Perturbation Topology Setup

For each of the protein systems, multiple end states were considered in the multistate A-EDS calculations, as shown in Figure . For GRA2, 16 distinct states were used, which is more than the five end states used in our previous work.[39] For TRP, eight end states were used, including the protonated (state 2) and deprotonated (state 8) carboxylic acid. For PNMT, ten different states were considered, including state 2, which bears a different net-charge from all the other ligands. To combine the different ligand end states given in Figure into a single reference state, a single-topology approach was chosen. This was also shown to work best in ref (32), while a dual topology approach was used in refs (35) and (36).

Figure 1

Different ligand end states for which relative binding free energies were calculated. Different benzothiadiazine dioxide ligands of system GRA2 (A), different benzamidine ligands of system TRP (B), and the different tetrahydroisoquinoline ligands of system PNMT (C) are shown with their corresponding end state numbering. To simplify the complex setup of such molecules, a recently developed automated approach was used for systems TRP and PNMT, based on maximal common substructure (MCS) search for a pair of molecules. The search involves an iterative procedure in which in each step a pair of atoms, each belonging to one of the compounds, is added to the current common substructure (current solution). Upon adding a pair of atoms, common parts of molecular topologies are checked for mismatching parameters of bonded interactions. As the search was primarily aimed at maximizing the number of common atoms, while keeping all bonded interactions unperturbed, only added pairs without any mismatched parameters of bonded interactions were taken into account. To create a perturbation topology from the resulting MCS, atom pairs from the solution common substructure were merged into single atoms with interaction parameters assigned to their respective end-state parameters, while the remaining atoms from both topologies not belonging to the solution common substructure were assigned as noninteracting dummy atoms transforming into interacting atoms (end-state parameters) and the other way around. To generate a combined multistate single topology from a set of multiple compounds (n topologies), MCS search (as described above) was performed n – 1 times. An initial MCS search was performed on two arbitrarily chosen compounds from the set, producing a first perturbation topology (representative of the first two end states). Each of the following (n – 2) MCS searches were performed on the resulting perturbation topology from the previous MSC step and one of the remaining compounds (topologies) from the set, appending an additional end state in each of the iterations and finally producing the multistate single topology.

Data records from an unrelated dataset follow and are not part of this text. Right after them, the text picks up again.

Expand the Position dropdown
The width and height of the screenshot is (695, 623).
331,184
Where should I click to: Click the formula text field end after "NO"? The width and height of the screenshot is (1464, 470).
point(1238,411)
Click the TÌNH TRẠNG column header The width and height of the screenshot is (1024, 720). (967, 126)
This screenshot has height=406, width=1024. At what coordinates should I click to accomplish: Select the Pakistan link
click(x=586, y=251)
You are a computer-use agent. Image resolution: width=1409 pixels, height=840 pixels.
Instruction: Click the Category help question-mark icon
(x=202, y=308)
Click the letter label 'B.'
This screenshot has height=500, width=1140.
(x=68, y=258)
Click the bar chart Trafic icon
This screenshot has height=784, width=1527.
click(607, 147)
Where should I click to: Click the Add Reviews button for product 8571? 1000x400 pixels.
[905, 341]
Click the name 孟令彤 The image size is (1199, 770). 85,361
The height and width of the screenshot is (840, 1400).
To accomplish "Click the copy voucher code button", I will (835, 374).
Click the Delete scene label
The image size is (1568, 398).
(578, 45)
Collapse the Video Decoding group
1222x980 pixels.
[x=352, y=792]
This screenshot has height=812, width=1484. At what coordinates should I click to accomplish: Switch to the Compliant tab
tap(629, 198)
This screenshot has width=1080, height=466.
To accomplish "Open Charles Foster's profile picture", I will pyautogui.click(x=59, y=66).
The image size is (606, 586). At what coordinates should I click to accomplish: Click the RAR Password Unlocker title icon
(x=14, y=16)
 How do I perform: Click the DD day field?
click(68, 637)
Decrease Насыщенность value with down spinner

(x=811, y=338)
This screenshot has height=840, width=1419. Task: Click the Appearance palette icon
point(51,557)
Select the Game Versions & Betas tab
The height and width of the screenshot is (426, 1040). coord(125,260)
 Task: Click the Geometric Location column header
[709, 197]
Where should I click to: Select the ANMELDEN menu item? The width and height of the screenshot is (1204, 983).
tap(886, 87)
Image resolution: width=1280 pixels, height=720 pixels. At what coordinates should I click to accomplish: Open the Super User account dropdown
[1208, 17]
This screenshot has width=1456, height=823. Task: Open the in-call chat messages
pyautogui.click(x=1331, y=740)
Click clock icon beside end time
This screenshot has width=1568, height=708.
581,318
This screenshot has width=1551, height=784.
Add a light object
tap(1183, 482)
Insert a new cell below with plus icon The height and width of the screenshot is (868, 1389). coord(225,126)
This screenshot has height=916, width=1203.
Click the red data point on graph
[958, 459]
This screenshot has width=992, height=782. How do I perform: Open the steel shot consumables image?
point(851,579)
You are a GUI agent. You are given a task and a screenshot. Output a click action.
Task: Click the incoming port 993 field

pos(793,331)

A-EDS Parameter-Search Simulations

For the calculation of the A-EDS acceleration parameters, nonequilibrium A-EDS parameter-search simulations were first performed for the unbound ligands in water with three different acceleration σ-levels, 1σ, 2σ, and 3σ, to calculate the anticipated maximum energy barrier between the end states, ΔEmax (i.e., z = 1, 2, and 3). In these simulations, A-EDS parameters Emax, Emin, and all free-energy offset parameters ΔF were determined simultaneously, with an increase in the memory relaxation time for the calculation of the free-energy offset parameters ΔF from τ = 1 ps to τ = 100 ps within the parameter-search simulation time of 10 ns. For the parameter-search simulations of the ligands bound to the proteins, A-EDS parameters Emax and Emin previously determined for the ligands in water for the three different acceleration levels were used and held fixed throughout the parameter search. Only the free-energy offset parameters ΔF were optimized during these parameter-search simulations, with the same relaxation time parameters as used for the ligands in water. For the PNMT system the parameter-search simulations were prolonged to 100 ns with a relaxation time τ of 1000 ps because only few state transitions were observed during the first 10 ns (see Table S3 in the Supporting Information) and free-energy offset parameters converged more slowly (see Figure ). Since the free-energy offset parameters fluctuate around their optimal values during the parameter-search simulations, the values used for the subsequent equilibrium simulations were calculated by averaging over the free-energy offset parameter trajectories of the parameter-search simulations. For systems GRA2 and TRP, the first 5 ns of the simulations were discarded for the averaging as nonequilibrated region. For system PNMT, the first 10 ns of the simulations were discarded for the averaging as nonequilibrated region.

Figure 2

Convergence of the A-EDS acceleration parameters Emax and Emin and the free-energy offset parameters ΔF relative to their final values for the A-EDS parameter-search simulation with an acceleration σ-level of 2σ, for the unbound ligands in water of system GRA2 (A), TRP (B), and PNMT (C), and for the ligands bound to the protein of system GRA2 (D), TRP (E), and PNMT (F). The convergence of the free-energy offset parameters ΔF is shown as a forward cumulative average over the free-energy offset trajectory with the first 5 ns discarded as the nonequilibrated region. Note that in panels B and C the A-EDS parameter Emin (red solid line) falls off the plot in the beginning of the trajectory.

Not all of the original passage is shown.